### Ihre Aufgabe
Kürzen Sie den Absatz des zitierten Textes, der mit „Am Anfang steht eine Zahl“ beginnt, zu einer Stichpunktliste, die seine wesentlichen Fakten enthält.

Am Anfang steht eine Zahl: 17,70 bleiben Sophie noch bis zum Ende des Monats. Sie hat sich verkalkuliert. Als Schriftstellerin ist sie ohnehin knapp bei Kasse und der Wärmestrahler, den sie über den Winter aufgestellt hat, beschert ihr im Frühjahr eine hohe Stromrechnung, die fast ihre gesamte Sozialhilfe auffrisst. Permanent sitzt ihr der Teufel im Nacken, der sie in ihrer Wohnung besucht und sie verführen will, ihre wertvollen verbleibenden Euros auszugeben. Das klingt in erster Linie nach einer ziemlich dramatischen Situation, aber Sophie gibt nicht auf und schreibt stattdessen einen Roman, in dem sich die Realität endlich einmal (!) der Fantasie unterordnen muss. Ihre finanzielle Zwangslage ist zwar der Ausgangspunkt des Romans, aber durch ein Feuerwerk absurder Ideen, wirkt die Geschichte in erster Linie weder tragisch, noch traurig, sondern ist unglaublich witzig und mit einem guten Gespür für subtile Gesellschaftskritik geschrieben.

### Bereitgestelltes Material
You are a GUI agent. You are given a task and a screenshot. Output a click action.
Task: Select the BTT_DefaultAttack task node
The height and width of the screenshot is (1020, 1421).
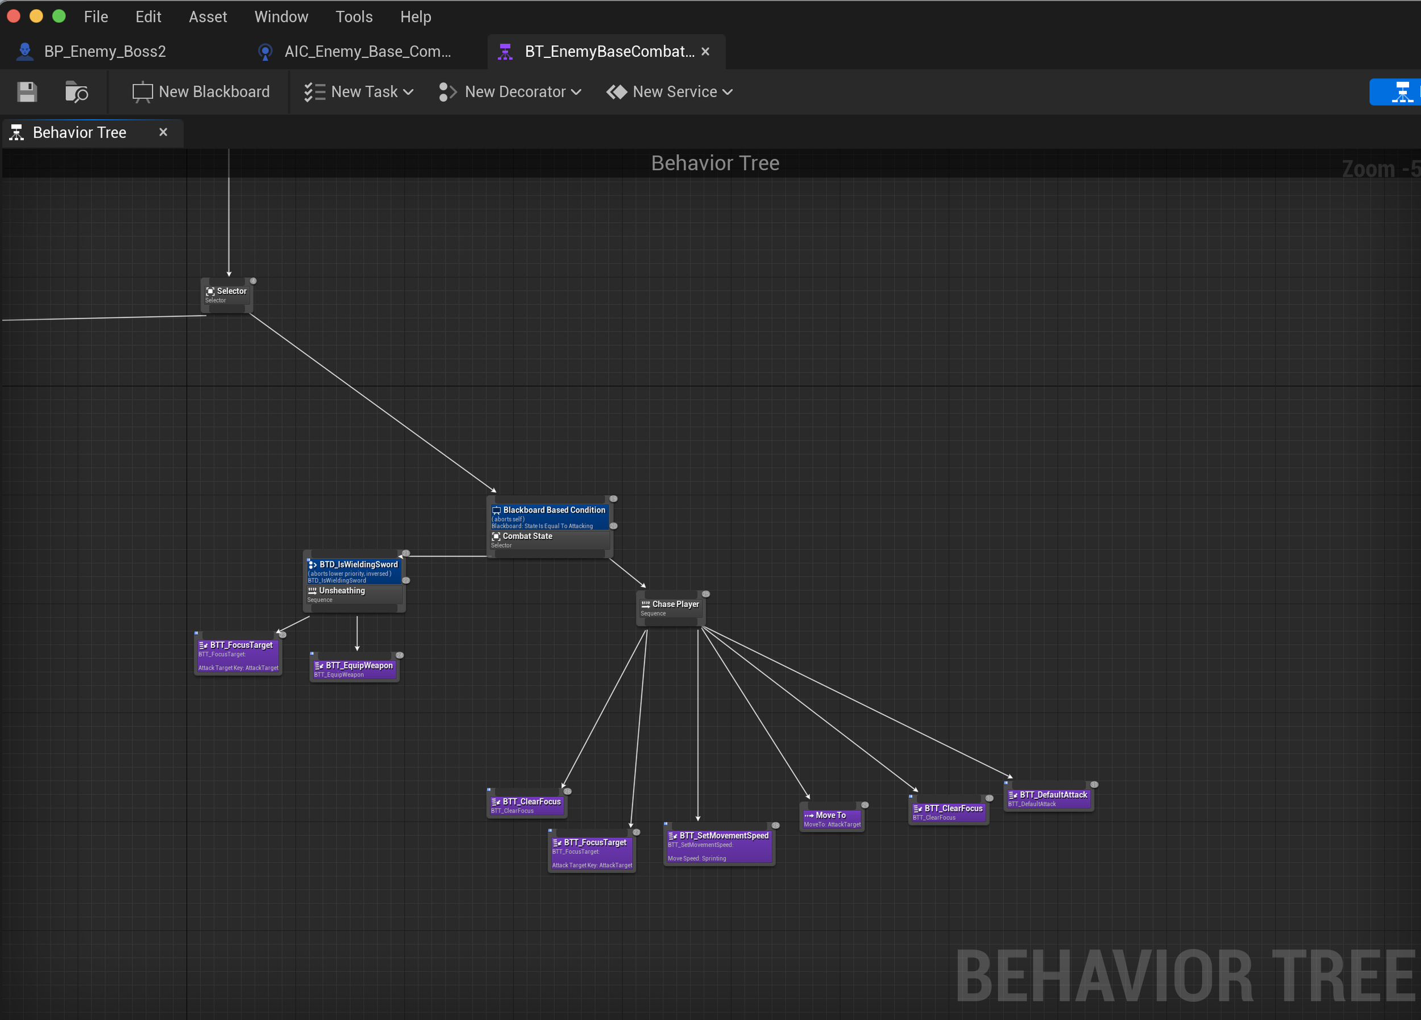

### Ergebnis der Übung
- Der Schriftstellerin Sophie bleiben bis zum Monatsende nur noch 17,70, weil sie sich verkalkuliert hat.
- Ein Wärmestrahler, den sie über den Winter aufgestellt hat, beschert ihr im Frühjahr eine hohe Stromrechnung, die fast ihre gesamte Sozialhilfe aufzehrt.
- Der Teufel besucht sie in ihrer Wohnung und will sie dazu verführen, ihre verbleibenden Euros auszugeben.
- Sophie gibt nicht auf und schreibt einen Roman, in dem sich die Realität der Fantasie unterordnen muss.
- Ihre finanzielle Zwangslage ist der Ausgangspunkt des Romans. Dank vieler absurder Ideen wirkt die Geschichte jedoch weder tragisch noch traurig, sondern sehr witzig und subtil gesellschaftskritisch.